3-(Para-fluorobenzoyl)-propionic acid; a metabolite of haloperidol, reversed oestradiol valerate-induced uterine hyperplasia via modulation of oestrogen receptor signalling pathways in female Wistar rats.

Abstract

Background 3-(Para-fluorobenzoyl)-propionic acid (3PFBPA) is one of the metabolites of haloperidol used in the treatment of psychotic disorders. 3PFBPA is an inhibitor of mitogen-activated protein kinase (MAPK), implicated in the development of uterine fibroids (UFs) and cellular proliferation. In this study, the effect of 3PFBPA on oestradiol valerate (OV)-induced uterine hyperplasia was investigated. Methods Uterine hyperplasia was induced by intraperitoneal (i.p.) injection of OV (3 mg/kg for 12 weeks). Expression of oestrogen receptor (ER) α, β-catenin and E-cadherin were investigated via immunohistochemistry. The histology and fibroblast cell count/μm2 (using histomorphometry) were carried out. Results There was a significant increase in the levels of oestrogen, progesterone and total cholesterol in the OV-treated group when compared with the control, assessed by enzyme-linked immunosorbent assay (ELISA) kits. Oestrogen and total cholesterol were markedly reduced in the OV + 3PFBPAtreated group when compared with the OV-treated group.

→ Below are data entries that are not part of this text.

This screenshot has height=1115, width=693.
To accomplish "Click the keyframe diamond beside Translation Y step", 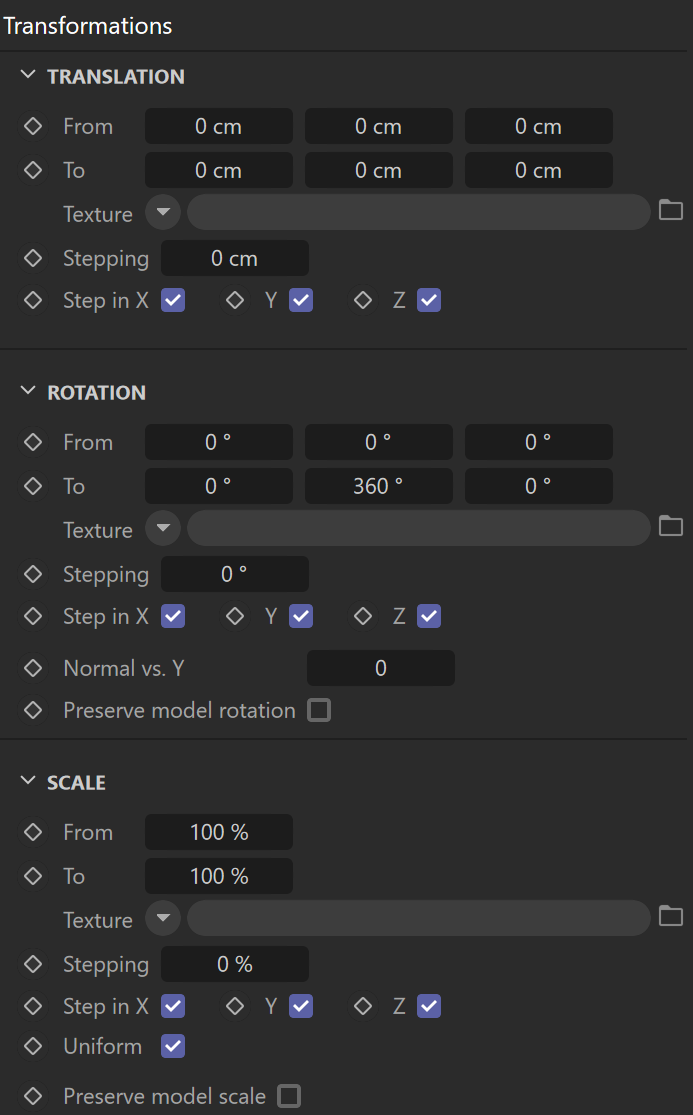I will tap(235, 300).
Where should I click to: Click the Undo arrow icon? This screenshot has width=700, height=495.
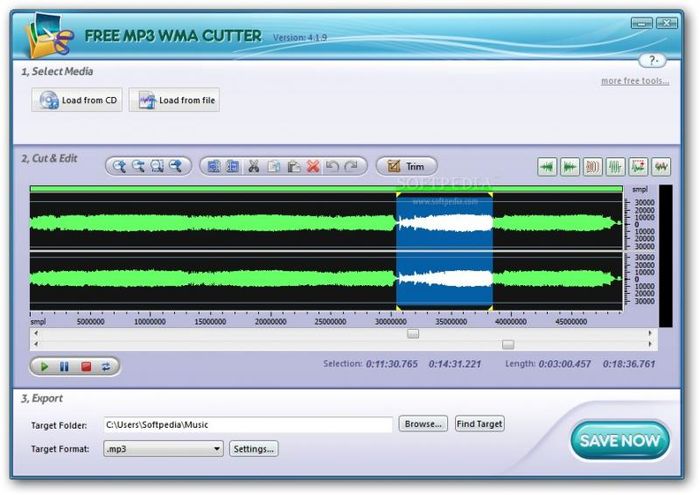pos(332,167)
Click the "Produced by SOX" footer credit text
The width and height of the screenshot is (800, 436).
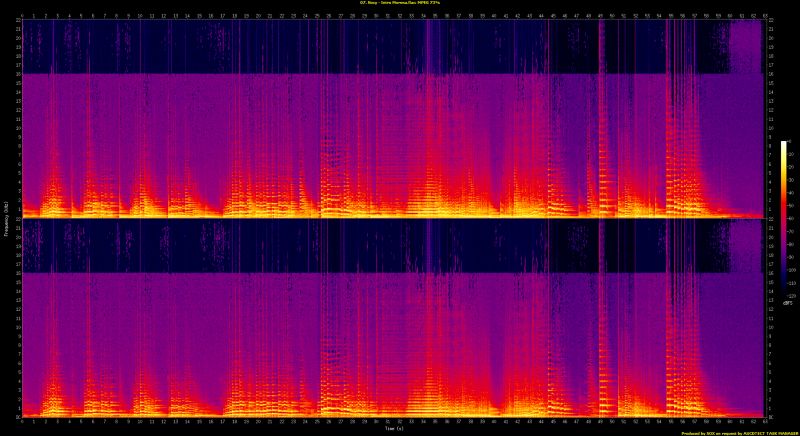coord(738,433)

The OV-induced overexpression of β-catenin and ER were also ameliorated by 3PFBPA. Also, the loss of E-cadherin function in the OV-treated group was restored by 3PFBPA. The histological findings and histomorphometric results revealed the presence of uterine hyperplasia in the OV-treated rats which was significantly reversed by 3PFBPA. Histological studies revealed a protective role against OV-induced uterine damage that was found after OV + 3PFBPA co-administration. Conclusion This study demonstrated that 3PFBPA ameliorates OV-induced uterine hyperplasia in the female Wistar rat model. The findings warrant further investigation of the antifibrotic effects of 3PFBPA in humans.